Reggae bei der Regierungsbildung: Was bringt uns Jamaika?

Wenn ein Song zur Hymne wird. Sie brannte sich mit einem feuchtheißen Orgelton in die Seele ein – und einem grandiosen Missverständnis. No Woman no Cry. Mit oder ohne Komma? Ein Freund aus dem Fränkischen übersetzte Bob Marley damals so: „Ka Frau, ka Gschrei“. Ein anderer meinte, es verhalte sich sehr viel komplizierter, wegen der pidgin-englischen doppelten Verneinung: ohne Frau sei das Leben zum Heulen, sinngemäß. Damals, als Willy Brandt Kanzler war in einer sozialliberalen Koalition, und die Grünen waren noch nicht erfunden.

Am Wahlabend brach es plötzlich aus, das Löwenwort, es ging wie ein unsichtbarer Joint von Mund zu Mund, der Zauberspruch, mit dem das Patt gewendet werden könnte. Jamaika-Koalition. Die alten so genannten Volksparteien schwächeln, es verschieben sich die noch aus der Adenauerzeit tradierten Kräfteverhältnisse stärker, als die Demoskopen vorherzusagen wagten, und Deutschland befindet sich auf dem Weg zur Bananenrepublik, mit Rasta-Locken im Kanzlerinnenamt. Nun endlich scheint die Globalisierung in Berlin angekommen zu sein. Jamaika klingt auch viel poetischer als die blümerante Schwampel, die dasselbe meint: eine bis vor kurzem undenkbare Kohabitation von Schwarz-Gelb-Grün. Lieber Jamaika, denken viele, als italienische Verhältnisse.
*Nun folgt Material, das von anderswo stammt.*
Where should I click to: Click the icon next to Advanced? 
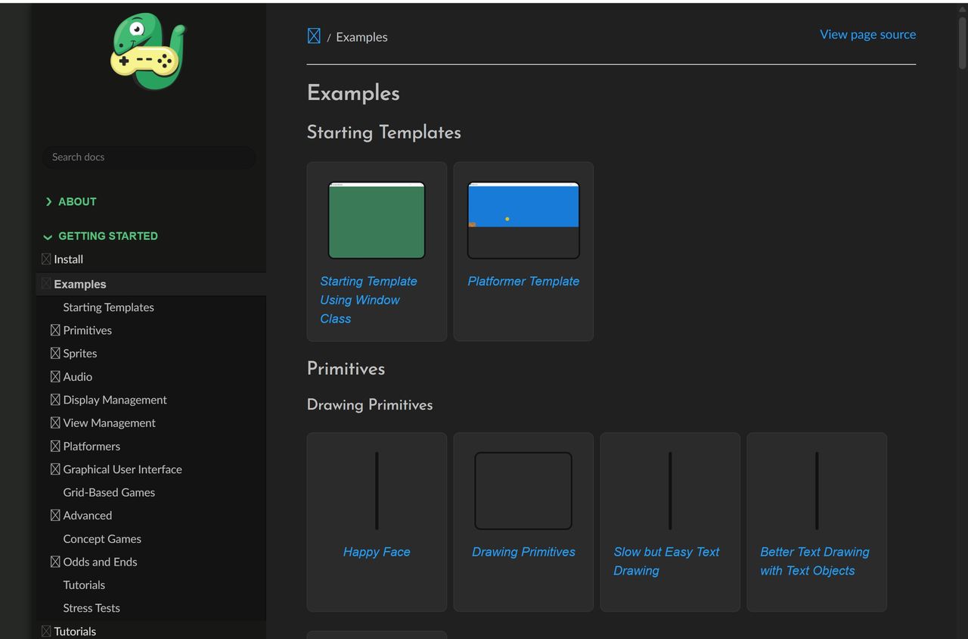click(x=55, y=516)
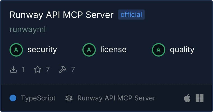Click the quality grade A circle
Image resolution: width=213 pixels, height=112 pixels.
point(159,50)

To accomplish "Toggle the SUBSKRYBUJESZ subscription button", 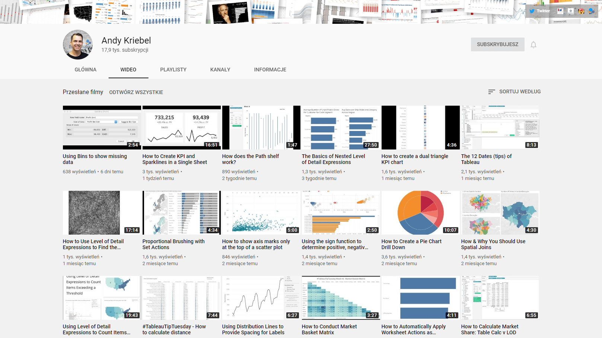I will tap(497, 44).
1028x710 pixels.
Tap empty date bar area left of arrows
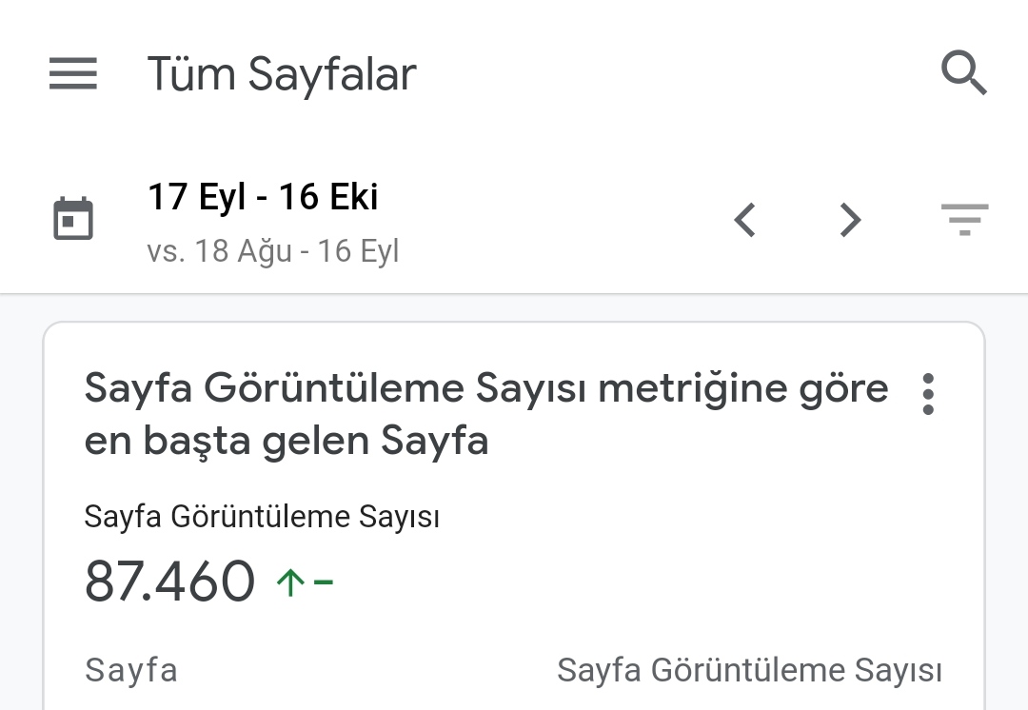pos(563,220)
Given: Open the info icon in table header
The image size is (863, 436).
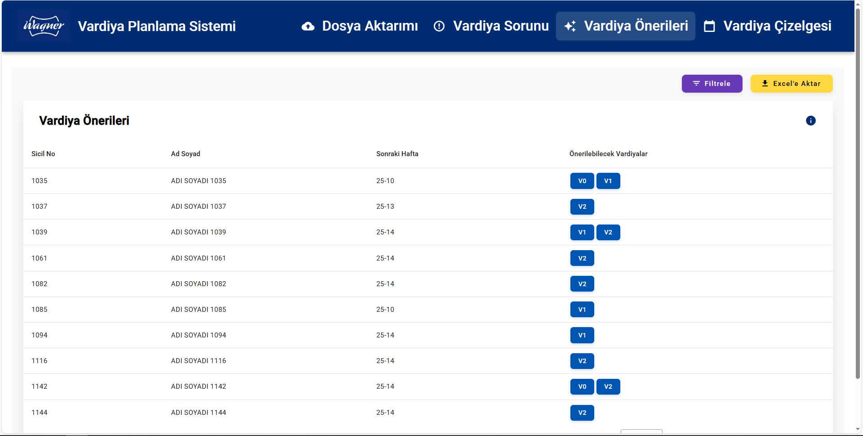Looking at the screenshot, I should pyautogui.click(x=810, y=121).
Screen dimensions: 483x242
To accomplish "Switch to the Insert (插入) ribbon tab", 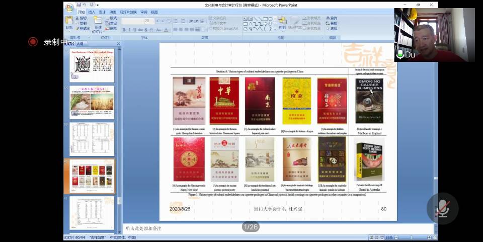I will (x=92, y=12).
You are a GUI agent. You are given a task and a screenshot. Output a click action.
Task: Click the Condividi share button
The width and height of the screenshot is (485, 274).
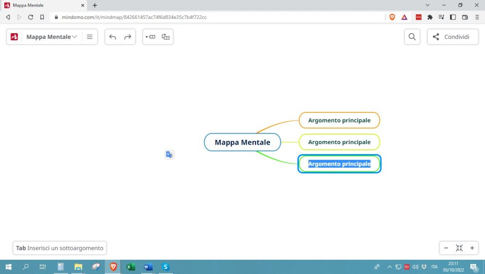tap(452, 37)
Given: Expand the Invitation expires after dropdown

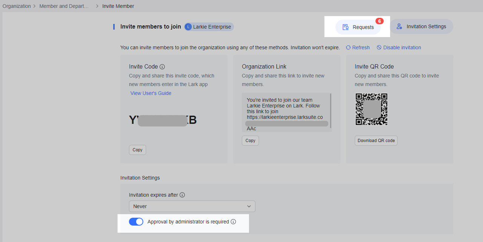Looking at the screenshot, I should pos(192,207).
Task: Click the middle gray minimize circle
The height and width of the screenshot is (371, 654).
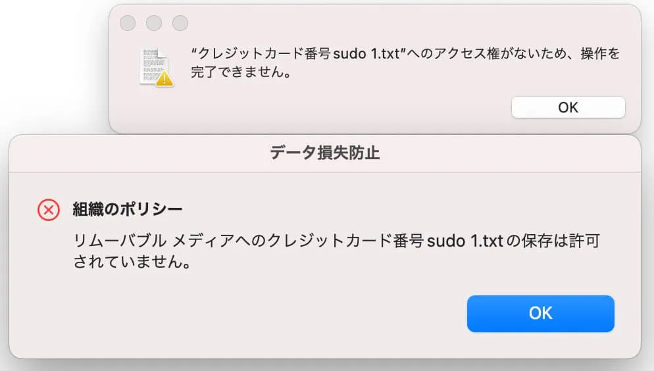Action: click(154, 23)
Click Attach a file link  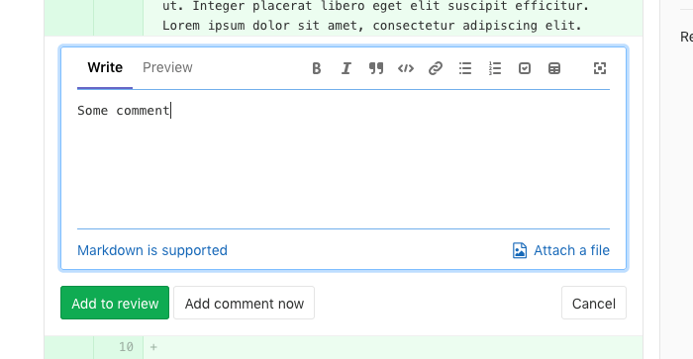click(x=571, y=250)
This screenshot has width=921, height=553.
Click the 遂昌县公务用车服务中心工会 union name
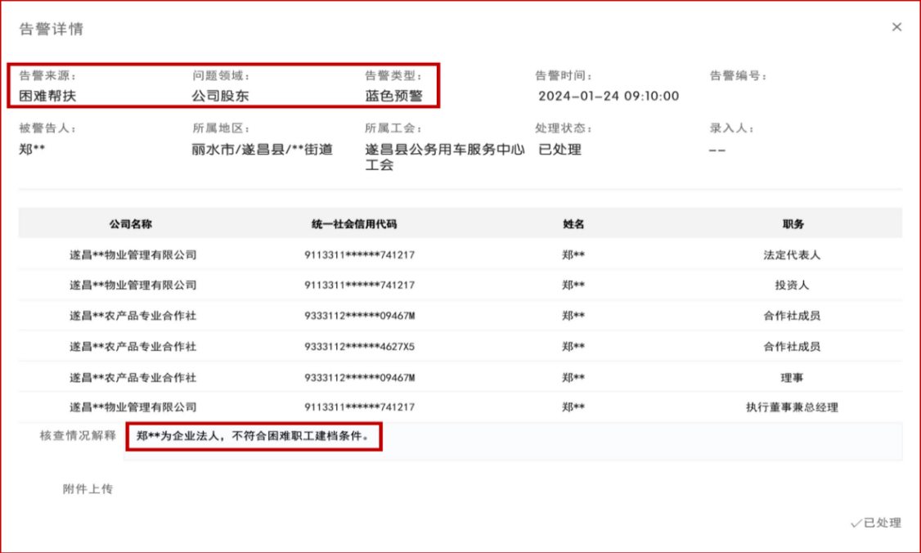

Joschka Fischer und andere Spitzen-Grüne sagen mit einem Verliererlächeln, aus dem noch nicht jegliche Hoffnung gewichen ist, dass sie auf Reggae stehen. Das macht Verhandlungen nicht einfacher. Wie sollen Marley und Merkel zusammengehen? Dem Rasta-Mann ist der Machismo nicht fremd. „No Woman no Cry“. Er tröstet sie, mit seinem starken Arm und seiner zartfühlenden Gitarre: „Oh little darling, don’t shed no tears.“ Hör auf zu weinen! „Angie, don’t you weep“, heißt es ja auch in jenem Song der Rolling Stones, den die CDU im Wahlkampf spielte, wenn die Kanzlerkandidatin aufs Podium ging. Eine tieftraurige Ballade von vergangener Liebe. „Time is on my Side“ wäre überzeugender gewesen.

Aber nun haben wir die Karibik. Strände, Palmen, Dope. Falls es drogentechnisch Probleme geben könnte bei der Union, könnte der Hinweis auf Bill Clinton hilfreich sein. Der hatte im Wahlkampf gegen Bush senior zugegeben, dass er zwar gekifft, aber nicht inhaliert hat. Damit wären wir bei den Programmen der Jamaika-Parteien und ihrer Kompatibilität. Noch zählen die Grünen zum linken Lager, aber das kann sich ändern. Die Grünen haben auch zutiefst bürgerliche Wurzeln. In allen Farbspielen steckt das Drama das Führungspersonals. Es müsste ausgewechselt werden, wenn die neue Droge wirken soll, wenn nicht nur gepafft, sondern zügig inhaliert wird.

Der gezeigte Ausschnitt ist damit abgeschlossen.